进入晚年,王钟翰的生活比较规律,诸事喜欢定时定量。我请教这位清史专家对现在电视剧充斥着“清宫戏”的看法,王钟翰说:“都是戏说,很多所谓的正史也是乱七八糟。我不看这些东西,但是我都知道他们的观点,反对或者赞颂我都清楚。”
【与日本人斗酒】
1934年,王钟翰在长沙雅礼中学毕业后,考入燕京大学历史系,当时历史系全系师生加起来,也不过三十来人,老师和学生人数相当,却颇有名气。王钟翰的老师是学术史上卓然成家的邓之诚、洪业、顾颉刚。

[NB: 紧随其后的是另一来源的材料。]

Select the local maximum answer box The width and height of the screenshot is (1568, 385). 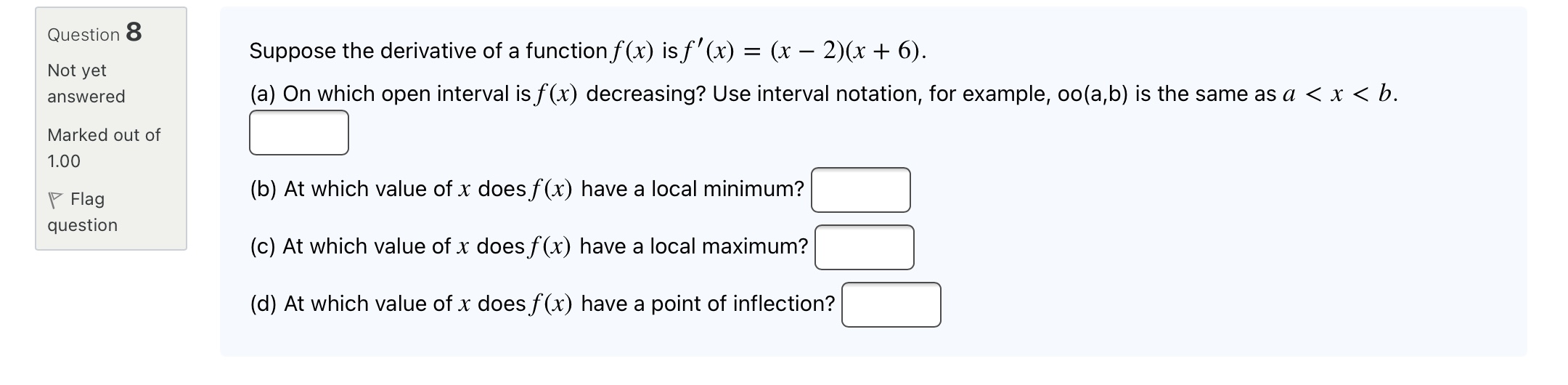click(x=864, y=248)
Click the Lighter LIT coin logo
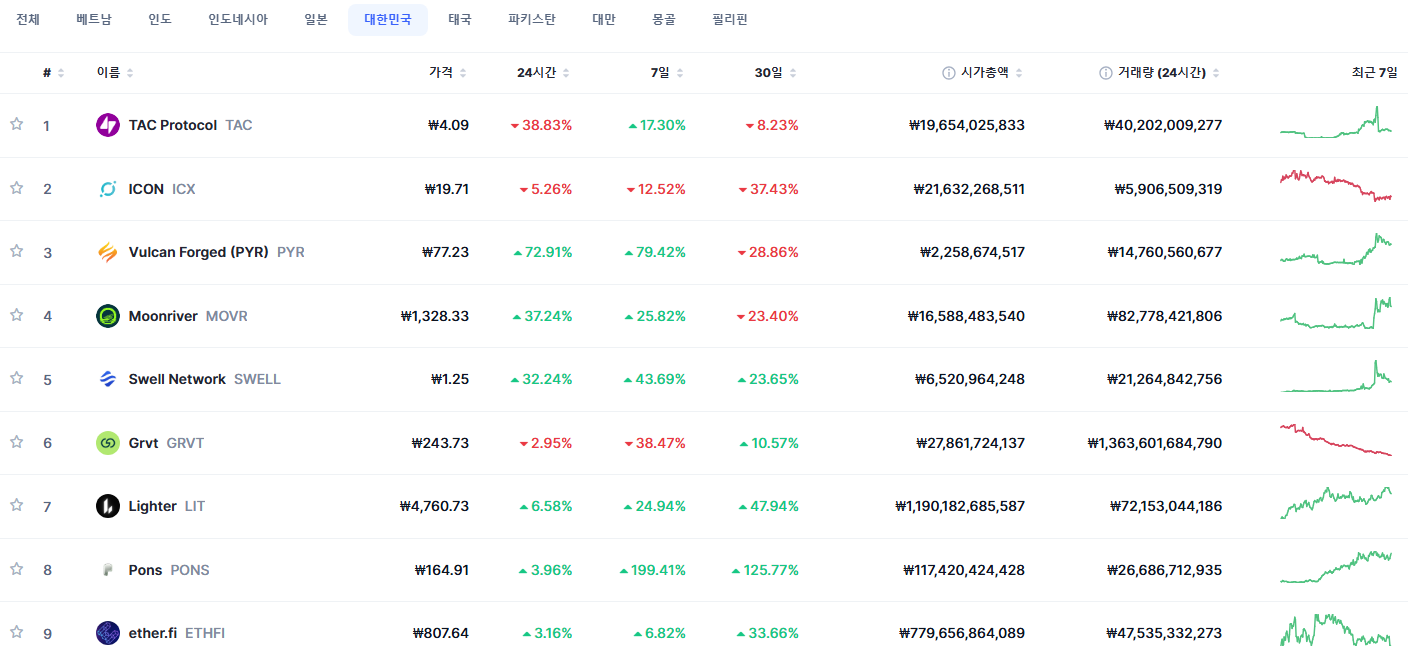 click(x=108, y=506)
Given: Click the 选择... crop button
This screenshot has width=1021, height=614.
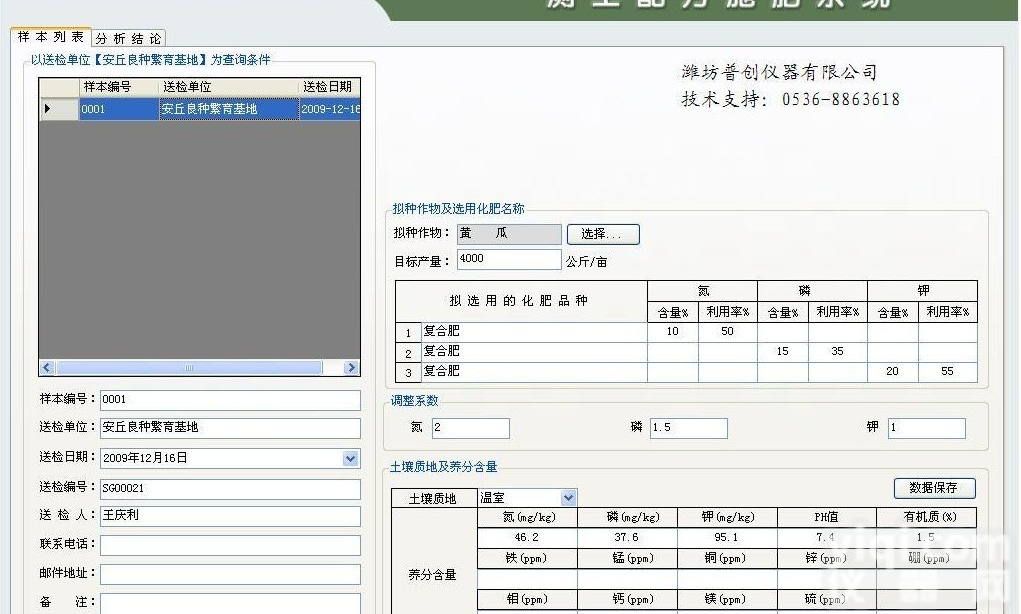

燕京大学使他念念不忘的是喝酒畅谈的岁月。王钟翰回忆:
当时海淀同和居餐厅有一点小名气,从西直门到颐和园都种海淀稻,用这个酿酒最好,酿出来的酒就叫“莲花白”。酒很甜,因为度数不高,人不知不觉间会多喝,也就容易醉。我当时在读硕士,是助教,工资107元,也没有成家,起码每两个星期我就请同学去同和居。当时的燕大里,住着几位外国老太太,每周五晚上她们都到临湖轩跟司徒雷登聊天,向他汇报一些学校里的“小道消息”。有一次,我在同和居喝醉了,过马路时摔倒在马路旁边,被那几个老太太看到了,她们添油加醋地跟司徒雷登讲述了一番,并提议取消我的奖学金。

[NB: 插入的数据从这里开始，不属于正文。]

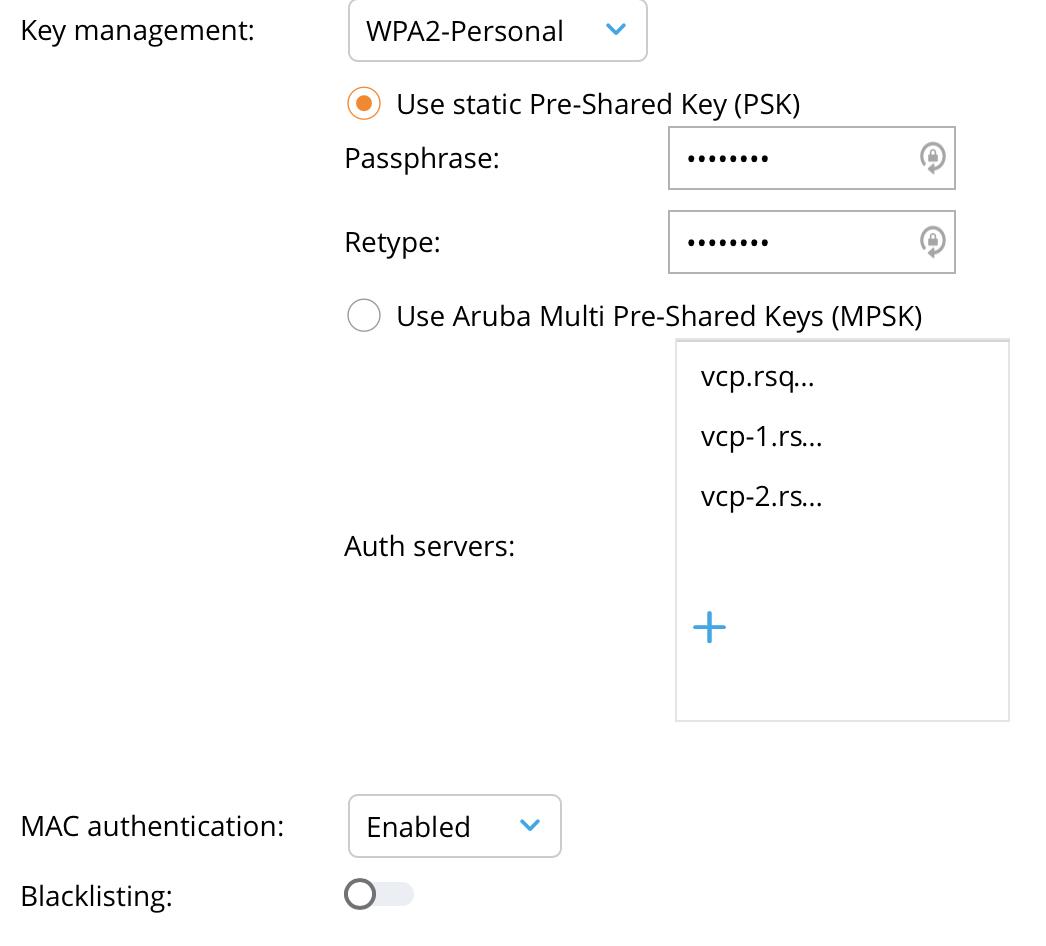Select Use Aruba Multi Pre-Shared Keys (MPSK)

(364, 316)
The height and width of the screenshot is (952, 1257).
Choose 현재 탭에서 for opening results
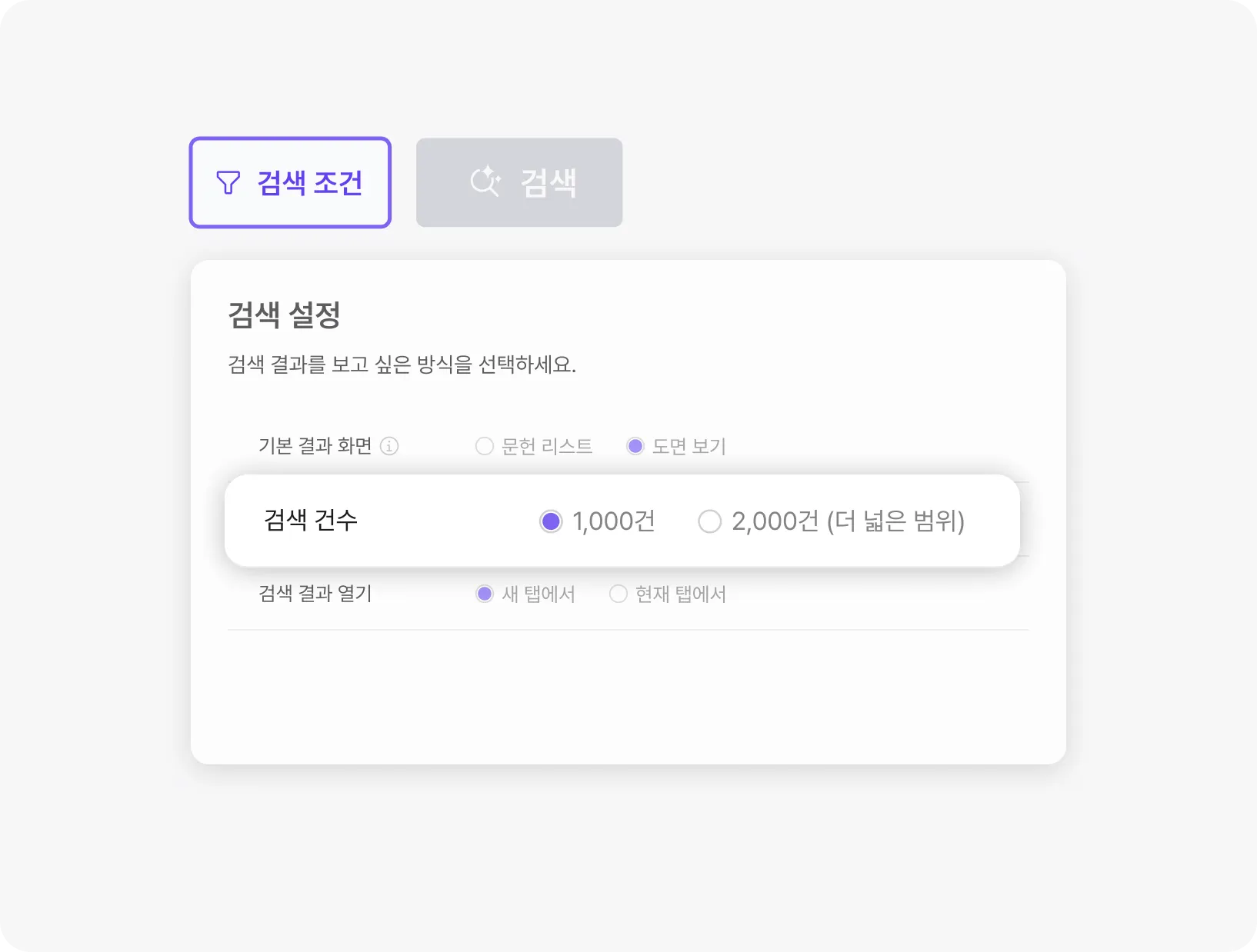coord(618,594)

司徒雷登就找到了我的老师洪业先生,洪先生说:这好办,王钟翰最聽邓之诚先生的话,我告诉邓先生,让邓先生处理。”邓先生听到这件事,打电话到我的宿舍里,让我去他家里。我“嗯”了一声,并不说话,心想这下要挨批了。结果到邓先生家,他在桌子上准备了一小杯白干,一两不到,问我:你昨天喝酒啦?那再喝一杯!”然后说:你如果想喝酒,我家里有的是,你随时都可以来喝酒嘛!”意思是我不要去外边“买醉”。我喝完那杯酒,邓先生说:“好了,你回去吧。”
从此,王钟翰在燕京大学里“酒名远扬”。王钟翰说:
以前日本统治华北,日本的军队没有驻扎在北京,但在颐和园有日本宪兵队在京的总部。那时,司徒雷登是燕京大学校长,学校里到处挂着美国国旗,日本宪兵队不敢轻易进入。日本宪兵队的队长叫华田,平时穿着便服,枪掖在衣服里,经常到燕京大学“访问参观”,司徒雷登不得不留下他们吃便饭,就在未名湖畔的临湖轩。

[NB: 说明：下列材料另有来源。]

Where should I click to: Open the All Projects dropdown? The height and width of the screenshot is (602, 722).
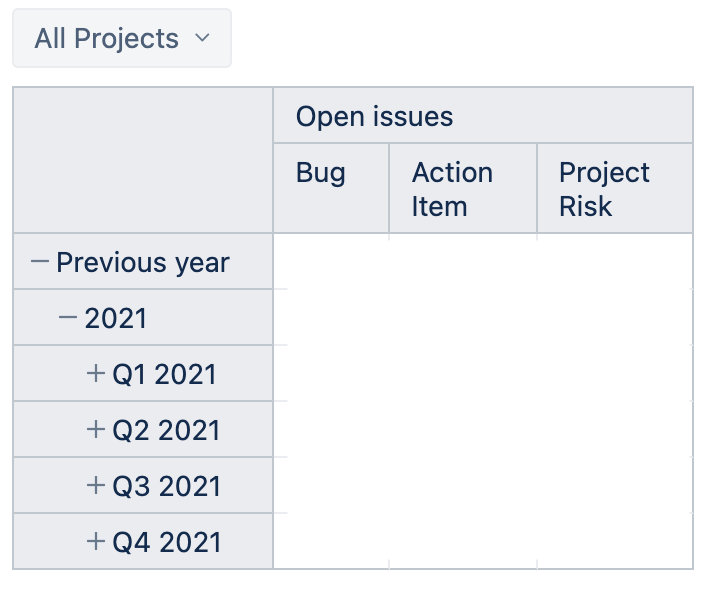coord(122,39)
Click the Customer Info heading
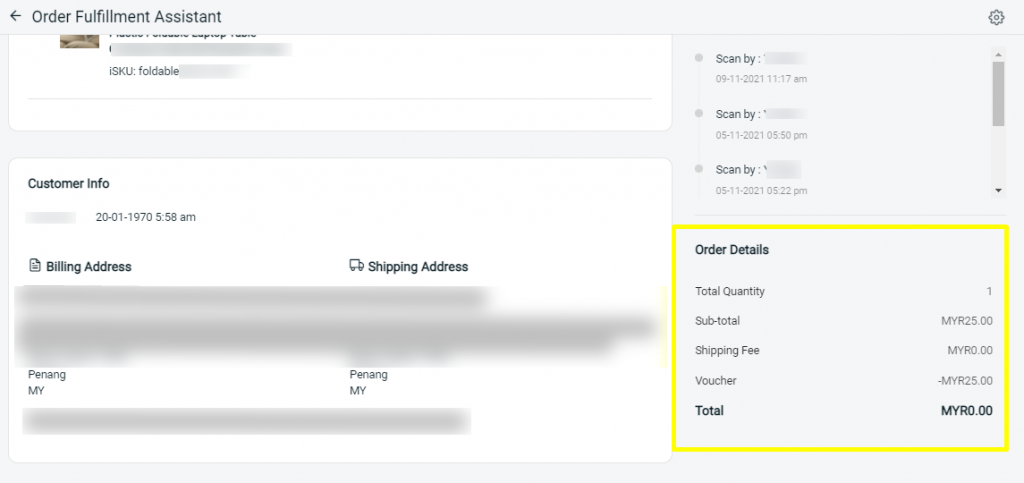This screenshot has height=483, width=1024. [69, 184]
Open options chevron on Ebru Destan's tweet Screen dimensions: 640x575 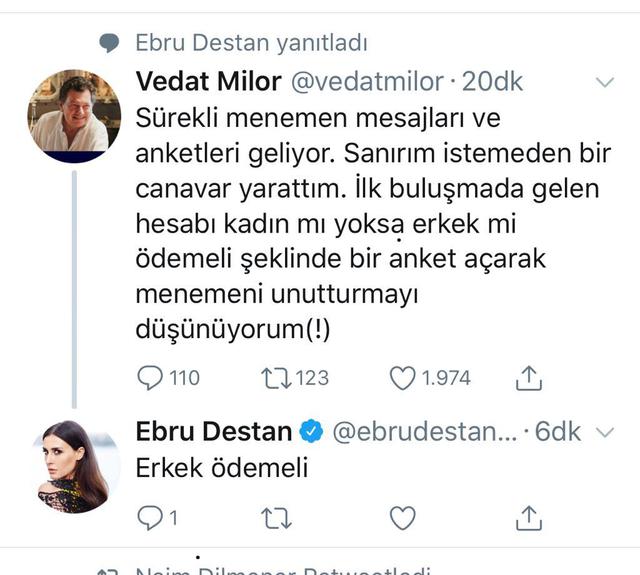(603, 431)
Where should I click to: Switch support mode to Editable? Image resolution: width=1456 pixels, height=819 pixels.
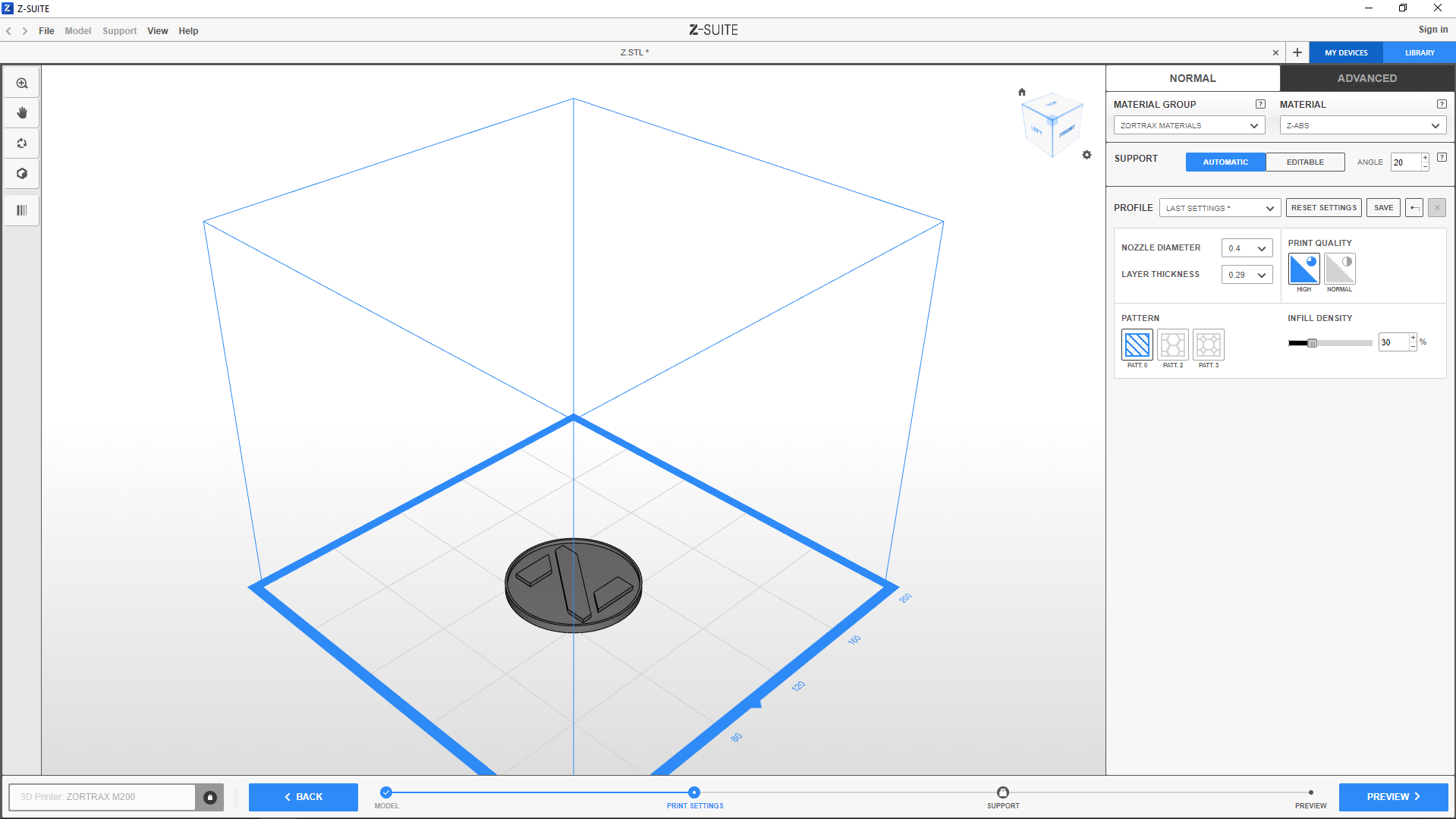(1305, 162)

日本人爱喝酒,华田便提出来要跟燕京大学的老师比赛喝酒,当时在座的也有洪业先生——这些学者怎么喝得过当兵的。正好我在学校,司徒雷登就让洪业先生叫我去陪酒。酒桌上,华田用中国话讲:今天比酒,全用瓶子喝啤酒,每人十瓶。我觉得啤酒醉不了,就跟他比。那个年代,我们都是热血青年,但在学校读书,不能拿枪打仗,内心很沮丧,有机会煞一煞日本人的嚣张气焰,到底能一吐多年心中郁积。最后,对方喝了9瓶酒就掉到桌子底下去了,我喝了10瓶还没有什么事。
我记得以前在《良友》杂志看过,一个大胖子一口气能喝下32瓶啤酒,我就知道喝10瓶啤酒不会醉。事情传开后,北京的一家报纸还登了一条一二百字的新闻《王钟翰怒斗倭寇》。后来,日本偷袭珍珠港,燕京大学的师生都去游行抗日了。日本宪兵开着大卡车,逮捕了十来个教授,把洪业先生、邓之诚先生都带去了。但是我没有被带去,别人就开玩笑说,宪兵队长华田怕再次看到我,所以没敢把我捉去。
在燕京大学的学生眼里,司徒雷登是什么样的人呢?王钟翰回忆:“我觉得他是个很有学问的人,但是也等于政治家,说话很有技巧,不该说的不说,该说的才说。他的记忆力也很好,但凡普通教授、活跃一点的同学都记得。我在燕京大学得过好几次‘司徒雷登奖学金。他的奖学金级别比较高,有200元,一年的学费、生活费差不多就够了。”
【转益多师】
王钟翰在燕京大学的老师,邓之诚、洪业、顾颉刚三人风格迥然不同,但关系融洽。王钟翰向邓之诚请教学习的门径时,邓之诚告诉他,有两部书要反复读,百读不倦,一部是顾炎武的《日知录》,一部是司马光的《资治通鉴》,二书都经世致用、治学严谨。洪业曾留学美国,眼界开阔,治学善于中西对比,致力于建立历史学科的规范,培养一批掌握现代史学方法的新型历史学家。顾颉刚则被誉为“中国史现代化的第一个奠基人”,其“疑古”精神对王钟翰后来从事清史研究产生了极大的影响。抗战时期,王钟翰还有幸成为陈寅恪的助手。数位名师的风范,影响了王钟翰一生。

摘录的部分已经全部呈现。